*TO-DO LIST*:
**a.** Using the WebAssembly threading reply, answer each on its own line:
(i) Which test file is cited for incrementing a counter on one thread and reading it on another?
(ii) What option is named for avoiding most of the issues with blocking on the main thread?
(iii) How many threads does the quoted message plan to use?
**b.** Copy word for word the part of the WebAssembly threading reply between "That's not accurate" and "test those things.", inclusive.

*SOURCE EXCERPT*:
+++
> What I comprehended is that the supporting of Wasm from multithreading is
not complete, because it does not run main thread and other ones
simultaneously and it needs something like sleep to switch between threads.

That's not accurate - while there are some limitations, they are much more
small than that. The main thread and other threads *do* run simultaneously,
using multiple CPU cores as expected. And yes, incrementing a counter on
one thread and reading it in another can work - see
tests/pthread/test_pthread_atomics.cpp and related tests which I believe
test those things.

The main issues that do exist are blocking on the main thread and related
things, see https://emscripten.org/docs/porting/pthreads.html#proxying
Basically, the main thread on the Web is special, and unlike other threads,
which means you can't block on it. However, you can avoid most of the
issues with that using PROXY_TO_PTHREAD or other techniques, see details in
the link.


On Wed, Jan 1, 2020 at 12:13 AM yous oren <[email protected]> wrote:

> Hi,
> I will be grateful if you answer my question about WebAssembly
> multithreading.
> I want to implement a code with 2 thread (a main thread and a helper one),
> such that there is a global variable that is used as a counter variable in
> the helper thread and it increment it in a loop. and the main thread, read
> the counter variable amount, once before running an instruction and once
> after that (to measure the time that takes for this instruction to be
> completed).
+++
*MATERIAL*:

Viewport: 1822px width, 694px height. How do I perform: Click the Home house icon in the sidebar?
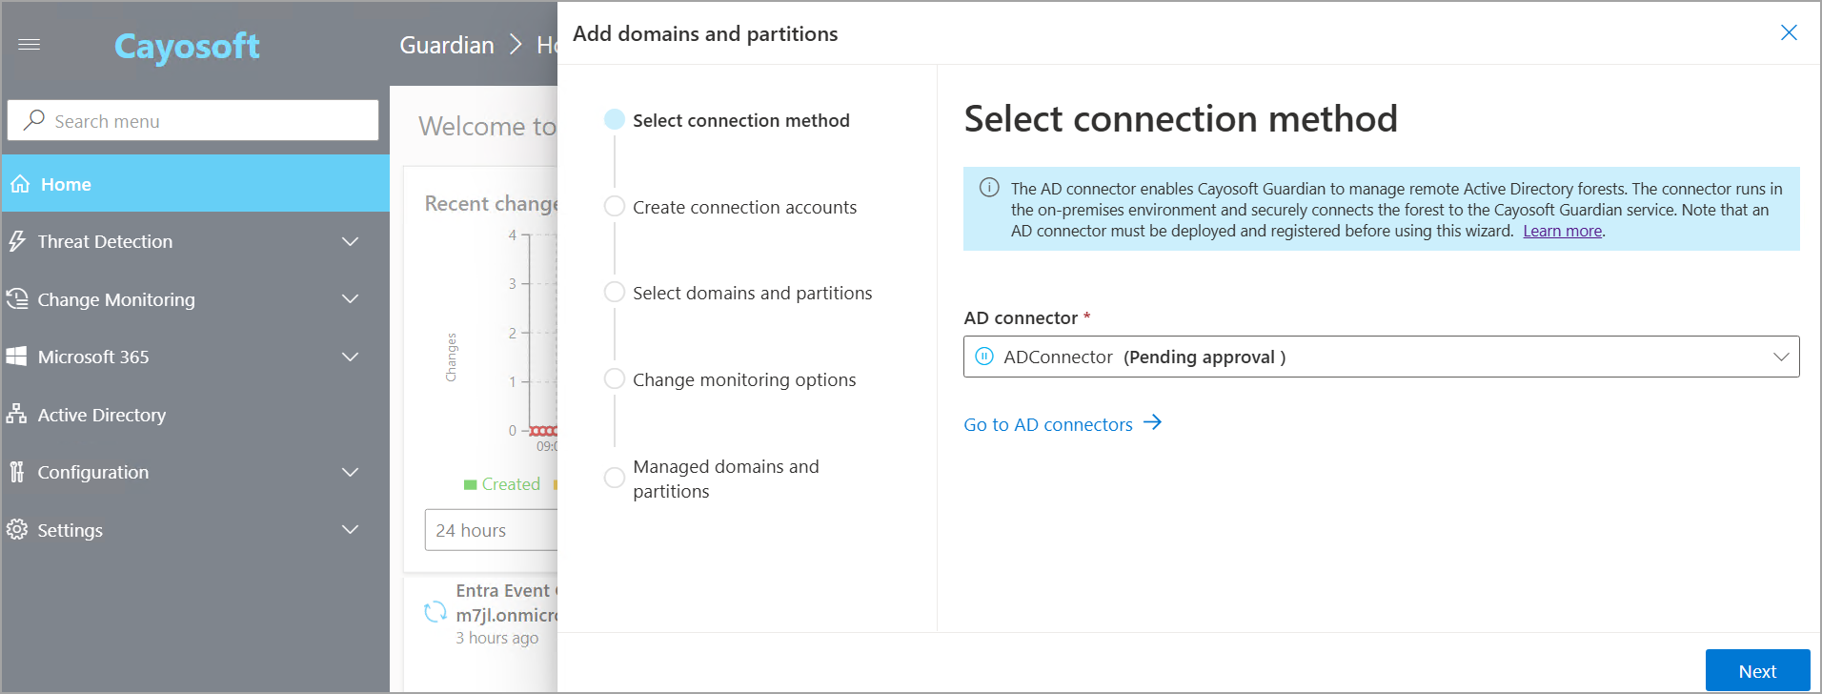tap(20, 184)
+++
*SOLUTION LIST*:
**a.**
(i) tests/pthread/test_pthread_atomics.cpp
(ii) PROXY_TO_PTHREAD
(iii) Two: a main thread and a helper one

**b.**
That's not accurate - while there are some limitations, they are much more
small than that. The main thread and other threads *do* run simultaneously,
using multiple CPU cores as expected. And yes, incrementing a counter on
one thread and reading it in another can work - see
tests/pthread/test_pthread_atomics.cpp and related tests which I believe
test those things.